EXERCISE OBJECTIVE:
Reproduce exactly, and only, the lines below from the one containing "Where should I click to: Click the 790" through the one containing "Task: View the 479 Retweets list".

DATA FOR THIS TASK:
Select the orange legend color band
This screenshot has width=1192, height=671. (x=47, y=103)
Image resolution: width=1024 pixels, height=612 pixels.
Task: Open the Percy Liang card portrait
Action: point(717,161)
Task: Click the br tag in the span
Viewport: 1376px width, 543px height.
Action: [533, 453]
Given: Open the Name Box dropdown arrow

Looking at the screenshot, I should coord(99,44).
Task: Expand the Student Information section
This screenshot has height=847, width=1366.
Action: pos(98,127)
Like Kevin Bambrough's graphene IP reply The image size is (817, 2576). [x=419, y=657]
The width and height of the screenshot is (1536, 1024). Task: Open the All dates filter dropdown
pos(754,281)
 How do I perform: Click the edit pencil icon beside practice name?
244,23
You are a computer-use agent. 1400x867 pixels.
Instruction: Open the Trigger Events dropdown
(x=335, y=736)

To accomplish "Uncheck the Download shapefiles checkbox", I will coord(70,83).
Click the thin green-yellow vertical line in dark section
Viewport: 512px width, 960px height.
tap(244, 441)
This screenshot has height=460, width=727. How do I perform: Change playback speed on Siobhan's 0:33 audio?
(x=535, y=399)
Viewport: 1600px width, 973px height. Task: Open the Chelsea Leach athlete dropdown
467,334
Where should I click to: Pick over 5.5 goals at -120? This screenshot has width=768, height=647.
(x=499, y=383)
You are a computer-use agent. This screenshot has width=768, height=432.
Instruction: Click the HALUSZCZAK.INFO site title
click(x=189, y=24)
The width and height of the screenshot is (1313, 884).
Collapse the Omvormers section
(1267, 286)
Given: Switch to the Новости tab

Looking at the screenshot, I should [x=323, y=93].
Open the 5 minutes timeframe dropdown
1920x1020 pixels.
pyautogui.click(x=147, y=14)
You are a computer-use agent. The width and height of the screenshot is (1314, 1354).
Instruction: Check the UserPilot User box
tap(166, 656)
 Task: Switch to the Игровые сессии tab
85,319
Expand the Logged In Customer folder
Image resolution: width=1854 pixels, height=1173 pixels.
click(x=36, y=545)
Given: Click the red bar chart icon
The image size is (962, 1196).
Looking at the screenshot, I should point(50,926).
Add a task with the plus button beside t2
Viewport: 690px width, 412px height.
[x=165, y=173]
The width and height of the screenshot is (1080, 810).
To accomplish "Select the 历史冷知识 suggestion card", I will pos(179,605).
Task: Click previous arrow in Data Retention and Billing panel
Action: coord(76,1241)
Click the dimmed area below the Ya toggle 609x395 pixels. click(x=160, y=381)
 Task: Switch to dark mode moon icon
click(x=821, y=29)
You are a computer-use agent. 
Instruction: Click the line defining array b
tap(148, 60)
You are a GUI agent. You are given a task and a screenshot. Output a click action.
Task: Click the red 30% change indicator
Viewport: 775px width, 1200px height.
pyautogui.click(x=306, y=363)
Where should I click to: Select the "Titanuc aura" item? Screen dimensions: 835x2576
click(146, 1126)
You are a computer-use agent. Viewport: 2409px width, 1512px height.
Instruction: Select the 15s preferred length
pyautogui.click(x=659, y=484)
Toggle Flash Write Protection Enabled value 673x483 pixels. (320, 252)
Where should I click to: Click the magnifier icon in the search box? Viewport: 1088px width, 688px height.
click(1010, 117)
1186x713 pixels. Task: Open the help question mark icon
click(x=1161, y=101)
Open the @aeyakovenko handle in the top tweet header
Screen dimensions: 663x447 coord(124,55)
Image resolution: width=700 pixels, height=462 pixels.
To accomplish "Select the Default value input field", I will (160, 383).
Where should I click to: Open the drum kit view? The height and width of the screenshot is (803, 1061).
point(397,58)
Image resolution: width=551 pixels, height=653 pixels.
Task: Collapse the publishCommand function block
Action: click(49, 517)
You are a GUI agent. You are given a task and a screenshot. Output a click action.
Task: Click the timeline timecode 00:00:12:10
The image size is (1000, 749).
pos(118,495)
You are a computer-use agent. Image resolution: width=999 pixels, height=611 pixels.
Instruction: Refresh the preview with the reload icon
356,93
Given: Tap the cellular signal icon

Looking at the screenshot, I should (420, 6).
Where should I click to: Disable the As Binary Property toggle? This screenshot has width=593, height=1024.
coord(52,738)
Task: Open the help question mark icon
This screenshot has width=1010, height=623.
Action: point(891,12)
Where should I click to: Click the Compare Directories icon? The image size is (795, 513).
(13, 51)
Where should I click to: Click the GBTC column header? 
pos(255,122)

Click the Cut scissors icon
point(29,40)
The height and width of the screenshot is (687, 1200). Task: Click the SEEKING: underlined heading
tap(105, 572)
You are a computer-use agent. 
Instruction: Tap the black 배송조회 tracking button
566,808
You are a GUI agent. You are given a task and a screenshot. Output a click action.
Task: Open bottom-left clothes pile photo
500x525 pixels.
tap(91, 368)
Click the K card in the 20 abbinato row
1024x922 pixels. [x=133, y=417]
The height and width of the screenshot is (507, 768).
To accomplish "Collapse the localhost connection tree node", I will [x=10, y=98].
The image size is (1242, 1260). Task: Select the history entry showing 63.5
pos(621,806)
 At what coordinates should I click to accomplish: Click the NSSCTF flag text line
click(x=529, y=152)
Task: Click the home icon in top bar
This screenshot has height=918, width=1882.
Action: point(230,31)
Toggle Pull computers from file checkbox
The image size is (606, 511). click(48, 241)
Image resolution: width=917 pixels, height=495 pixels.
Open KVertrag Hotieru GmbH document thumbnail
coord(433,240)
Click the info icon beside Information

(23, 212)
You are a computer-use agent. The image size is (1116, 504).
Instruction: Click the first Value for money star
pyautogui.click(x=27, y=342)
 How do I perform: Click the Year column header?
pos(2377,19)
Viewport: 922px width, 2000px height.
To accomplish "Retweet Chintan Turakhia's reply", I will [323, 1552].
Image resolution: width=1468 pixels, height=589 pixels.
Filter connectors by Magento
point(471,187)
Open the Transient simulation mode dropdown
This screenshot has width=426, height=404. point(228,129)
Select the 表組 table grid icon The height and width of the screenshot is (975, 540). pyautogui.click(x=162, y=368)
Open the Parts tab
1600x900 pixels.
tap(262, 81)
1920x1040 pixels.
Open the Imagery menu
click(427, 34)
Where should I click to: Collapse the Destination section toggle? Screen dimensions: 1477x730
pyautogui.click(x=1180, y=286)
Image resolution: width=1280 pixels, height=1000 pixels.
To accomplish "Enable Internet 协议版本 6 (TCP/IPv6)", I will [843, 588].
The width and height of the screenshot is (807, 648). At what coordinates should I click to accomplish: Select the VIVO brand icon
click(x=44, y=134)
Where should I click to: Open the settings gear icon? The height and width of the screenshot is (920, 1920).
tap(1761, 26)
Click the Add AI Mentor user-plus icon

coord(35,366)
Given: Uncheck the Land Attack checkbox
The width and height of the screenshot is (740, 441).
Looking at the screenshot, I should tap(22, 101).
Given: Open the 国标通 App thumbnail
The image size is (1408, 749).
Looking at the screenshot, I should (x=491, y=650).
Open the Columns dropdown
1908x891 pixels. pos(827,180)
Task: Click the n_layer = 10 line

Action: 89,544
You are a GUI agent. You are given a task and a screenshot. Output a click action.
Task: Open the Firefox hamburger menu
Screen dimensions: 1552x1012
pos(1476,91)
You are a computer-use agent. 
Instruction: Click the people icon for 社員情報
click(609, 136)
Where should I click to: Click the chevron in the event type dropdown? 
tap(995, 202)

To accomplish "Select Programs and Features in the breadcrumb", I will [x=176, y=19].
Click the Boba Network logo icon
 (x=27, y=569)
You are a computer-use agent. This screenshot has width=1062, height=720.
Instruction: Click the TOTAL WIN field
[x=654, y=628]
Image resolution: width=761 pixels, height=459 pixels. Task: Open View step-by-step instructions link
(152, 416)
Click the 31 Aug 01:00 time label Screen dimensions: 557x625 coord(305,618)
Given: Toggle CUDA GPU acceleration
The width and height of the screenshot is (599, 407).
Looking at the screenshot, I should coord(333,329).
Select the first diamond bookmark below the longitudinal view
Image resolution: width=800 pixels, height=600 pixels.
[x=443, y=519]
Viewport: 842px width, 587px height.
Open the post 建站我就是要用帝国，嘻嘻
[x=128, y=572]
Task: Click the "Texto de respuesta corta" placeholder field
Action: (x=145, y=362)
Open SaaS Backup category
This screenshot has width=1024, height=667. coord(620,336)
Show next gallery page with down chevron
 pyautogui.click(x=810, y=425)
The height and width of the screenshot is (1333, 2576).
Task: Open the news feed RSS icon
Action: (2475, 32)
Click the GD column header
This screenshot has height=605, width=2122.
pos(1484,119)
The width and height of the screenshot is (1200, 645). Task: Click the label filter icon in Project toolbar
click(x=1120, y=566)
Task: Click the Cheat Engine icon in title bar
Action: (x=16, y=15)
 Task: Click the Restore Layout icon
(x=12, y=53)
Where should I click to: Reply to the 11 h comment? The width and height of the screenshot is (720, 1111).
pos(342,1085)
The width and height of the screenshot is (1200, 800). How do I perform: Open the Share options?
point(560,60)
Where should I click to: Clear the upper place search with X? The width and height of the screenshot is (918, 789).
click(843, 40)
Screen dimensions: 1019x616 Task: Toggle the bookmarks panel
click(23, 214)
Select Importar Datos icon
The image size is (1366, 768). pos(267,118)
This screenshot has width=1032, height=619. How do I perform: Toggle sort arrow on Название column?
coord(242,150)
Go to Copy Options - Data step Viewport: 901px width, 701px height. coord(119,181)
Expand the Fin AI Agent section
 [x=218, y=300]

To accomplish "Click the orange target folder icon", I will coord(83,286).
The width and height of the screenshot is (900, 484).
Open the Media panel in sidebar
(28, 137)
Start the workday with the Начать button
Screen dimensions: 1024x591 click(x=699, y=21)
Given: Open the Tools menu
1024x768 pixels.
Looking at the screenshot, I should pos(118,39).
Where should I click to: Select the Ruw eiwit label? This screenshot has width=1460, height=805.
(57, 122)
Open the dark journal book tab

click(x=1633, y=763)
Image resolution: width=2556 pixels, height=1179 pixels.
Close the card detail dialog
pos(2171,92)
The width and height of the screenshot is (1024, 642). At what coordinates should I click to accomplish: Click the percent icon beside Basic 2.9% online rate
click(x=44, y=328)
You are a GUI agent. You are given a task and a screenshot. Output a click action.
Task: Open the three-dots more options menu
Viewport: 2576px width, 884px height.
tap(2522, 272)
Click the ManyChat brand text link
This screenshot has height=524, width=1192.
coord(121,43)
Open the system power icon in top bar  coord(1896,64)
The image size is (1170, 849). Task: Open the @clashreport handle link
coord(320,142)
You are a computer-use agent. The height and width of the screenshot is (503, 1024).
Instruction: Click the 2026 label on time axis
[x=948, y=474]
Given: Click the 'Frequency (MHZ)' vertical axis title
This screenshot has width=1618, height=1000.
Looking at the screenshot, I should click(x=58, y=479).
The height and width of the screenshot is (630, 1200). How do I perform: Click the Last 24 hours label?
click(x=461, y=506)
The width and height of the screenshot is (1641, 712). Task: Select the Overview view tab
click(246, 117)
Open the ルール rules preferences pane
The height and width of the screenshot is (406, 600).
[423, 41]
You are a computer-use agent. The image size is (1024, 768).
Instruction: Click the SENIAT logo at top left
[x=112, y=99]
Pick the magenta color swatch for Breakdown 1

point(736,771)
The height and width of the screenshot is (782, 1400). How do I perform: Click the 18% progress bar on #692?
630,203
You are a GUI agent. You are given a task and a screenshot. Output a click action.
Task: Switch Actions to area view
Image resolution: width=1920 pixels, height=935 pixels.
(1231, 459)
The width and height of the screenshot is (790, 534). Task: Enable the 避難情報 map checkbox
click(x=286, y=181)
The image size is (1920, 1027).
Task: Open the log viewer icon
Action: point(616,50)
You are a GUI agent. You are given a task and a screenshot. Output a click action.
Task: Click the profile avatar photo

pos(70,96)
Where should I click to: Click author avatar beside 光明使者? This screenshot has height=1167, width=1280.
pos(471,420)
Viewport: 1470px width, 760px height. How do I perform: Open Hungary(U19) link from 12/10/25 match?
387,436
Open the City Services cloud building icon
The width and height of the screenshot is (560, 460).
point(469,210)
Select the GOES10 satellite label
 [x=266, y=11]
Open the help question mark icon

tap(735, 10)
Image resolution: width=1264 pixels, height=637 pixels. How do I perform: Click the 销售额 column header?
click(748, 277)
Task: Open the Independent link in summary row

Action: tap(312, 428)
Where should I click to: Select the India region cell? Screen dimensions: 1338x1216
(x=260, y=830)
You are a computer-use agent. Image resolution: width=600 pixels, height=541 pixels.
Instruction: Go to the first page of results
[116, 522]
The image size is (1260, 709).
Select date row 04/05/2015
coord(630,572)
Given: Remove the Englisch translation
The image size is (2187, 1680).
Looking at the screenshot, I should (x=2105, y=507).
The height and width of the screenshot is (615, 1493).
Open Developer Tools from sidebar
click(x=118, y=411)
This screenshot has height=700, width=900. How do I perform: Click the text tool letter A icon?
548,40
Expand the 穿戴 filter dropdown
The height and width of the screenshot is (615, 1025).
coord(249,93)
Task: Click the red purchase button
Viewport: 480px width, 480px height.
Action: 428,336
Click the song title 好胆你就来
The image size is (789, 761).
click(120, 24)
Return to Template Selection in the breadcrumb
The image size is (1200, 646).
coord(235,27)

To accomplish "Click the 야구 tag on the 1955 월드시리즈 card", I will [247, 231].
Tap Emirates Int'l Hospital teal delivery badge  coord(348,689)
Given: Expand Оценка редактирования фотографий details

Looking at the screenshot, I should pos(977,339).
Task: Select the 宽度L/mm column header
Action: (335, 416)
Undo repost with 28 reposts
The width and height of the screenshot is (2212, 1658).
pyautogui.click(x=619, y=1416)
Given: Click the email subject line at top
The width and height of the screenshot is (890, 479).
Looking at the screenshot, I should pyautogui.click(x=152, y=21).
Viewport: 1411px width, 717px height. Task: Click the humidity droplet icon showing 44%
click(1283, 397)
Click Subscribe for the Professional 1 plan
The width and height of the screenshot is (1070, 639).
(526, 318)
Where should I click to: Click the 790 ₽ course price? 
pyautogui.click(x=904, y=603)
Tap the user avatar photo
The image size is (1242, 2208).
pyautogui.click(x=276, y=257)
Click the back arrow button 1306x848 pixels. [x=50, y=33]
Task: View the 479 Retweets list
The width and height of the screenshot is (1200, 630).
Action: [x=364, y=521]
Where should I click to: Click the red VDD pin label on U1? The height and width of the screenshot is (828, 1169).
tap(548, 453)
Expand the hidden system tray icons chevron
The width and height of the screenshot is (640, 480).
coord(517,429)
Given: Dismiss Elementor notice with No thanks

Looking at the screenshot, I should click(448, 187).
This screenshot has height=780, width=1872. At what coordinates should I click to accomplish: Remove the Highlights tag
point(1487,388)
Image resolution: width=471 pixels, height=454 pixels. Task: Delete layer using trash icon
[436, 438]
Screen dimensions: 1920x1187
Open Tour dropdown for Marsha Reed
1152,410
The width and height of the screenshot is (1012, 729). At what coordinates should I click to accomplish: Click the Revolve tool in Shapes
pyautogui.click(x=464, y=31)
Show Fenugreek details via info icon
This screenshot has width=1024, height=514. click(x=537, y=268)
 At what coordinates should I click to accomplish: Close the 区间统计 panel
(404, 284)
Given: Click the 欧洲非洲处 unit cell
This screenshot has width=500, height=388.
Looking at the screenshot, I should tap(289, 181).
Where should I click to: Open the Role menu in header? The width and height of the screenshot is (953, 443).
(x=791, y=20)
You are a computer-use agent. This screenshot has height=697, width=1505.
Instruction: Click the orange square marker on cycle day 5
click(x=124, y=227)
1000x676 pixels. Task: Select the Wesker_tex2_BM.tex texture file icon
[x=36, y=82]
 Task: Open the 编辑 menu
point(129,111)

SOLUTION TO THE EXERCISE:
Where should I click to: Click the 790 ₽ course price? 
pyautogui.click(x=904, y=603)
Tap the user avatar photo
The image size is (1242, 2208).
pyautogui.click(x=276, y=257)
Click the back arrow button 1306x848 pixels. [x=50, y=33]
Task: View the 479 Retweets list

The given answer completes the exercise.